The Microsoft Analyst
Piper Sandler analyst Brent Bracelin reiterated an Overweight rating and $352 price target for Microsoft shares.The Microsoft Thesis
Microsoft’s Cloud segment climbed 32 percent year-over-year to $23 billion in the March quarter, defying the fluid and dynamic economic conditions, analyst Bracelin said in a note. Azure, the company’s public cloud computing platform, saw revenue growth accelerating from 46 percent in the previous quarter to 49 percent, the analyst noted.Azure’s adoption and consumption, the analyst said, remained strong in the quarter.
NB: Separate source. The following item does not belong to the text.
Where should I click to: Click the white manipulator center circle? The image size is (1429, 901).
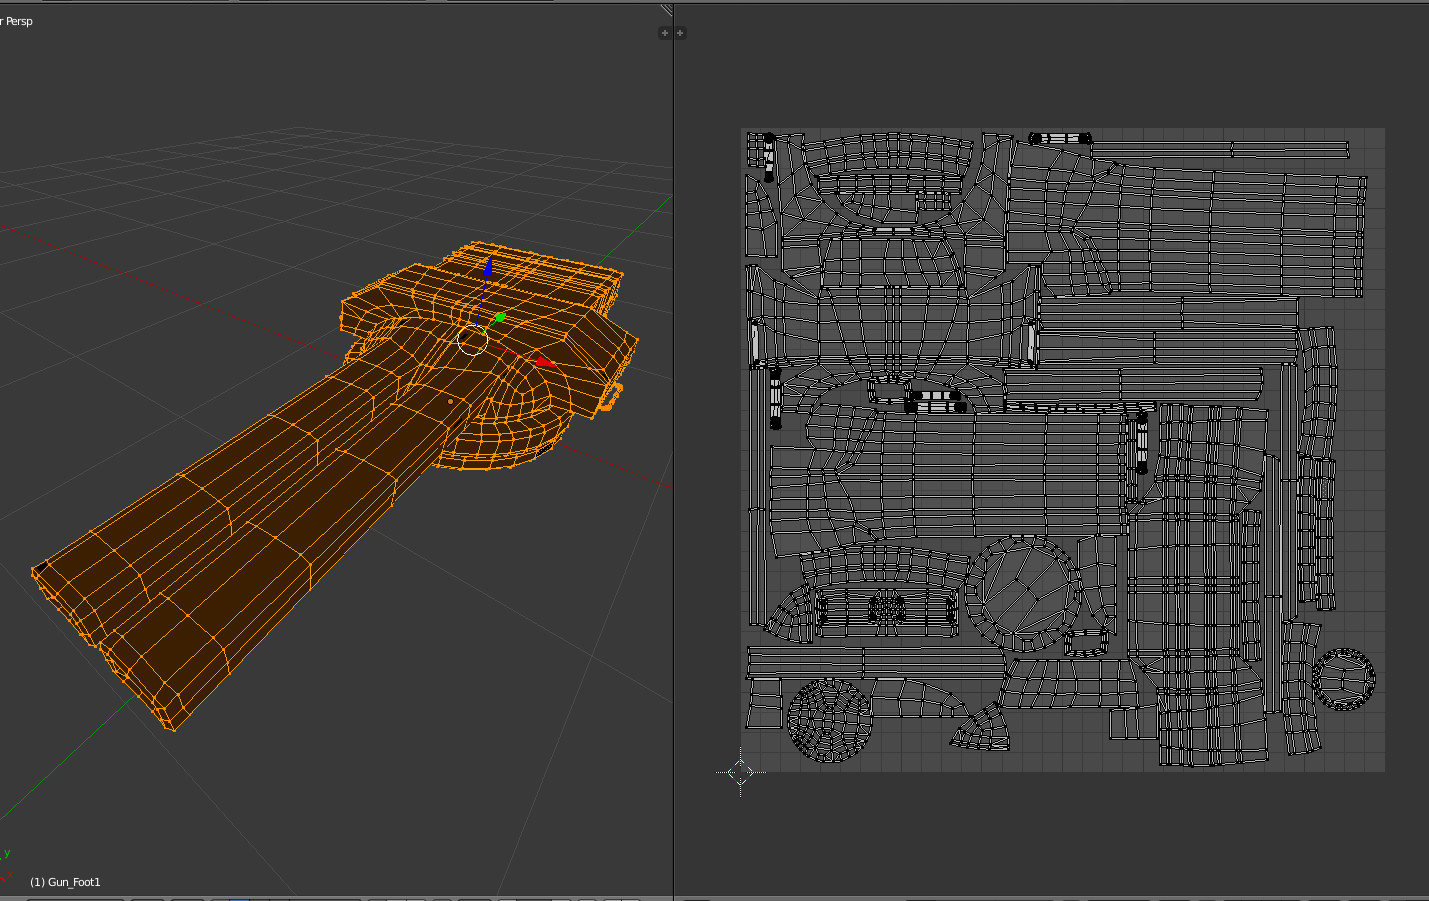(x=472, y=340)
The Microsoft management noted that the number of Azure deals valued at over $100 million more than doubled from a year ago.
The analyst estimates that Azure now makes up 23 percent of the total revenue on an annualized run rate as opposed to a mere 7 percent in 2018.
“Bear concerns that all cloud software witnessed a temporary benefit post-COVID but could face a sharp moderation this year proved to be too pessimistic,” Bracelin said.
The analyst noted that the broader Cloud group has shed a whopping 41 percent since November, with their valuation at a four-year low. If other cloud leaders report similar resiliency, it could mean near-term cloud risks are overstated.
Microsoft chief Satya Nadella said on the call that technology spending as a percent of enterprise revenue could double by the end of the decade, Bracelin noted.
All these suggest “cloud software eating the world' mantra might still have legs.”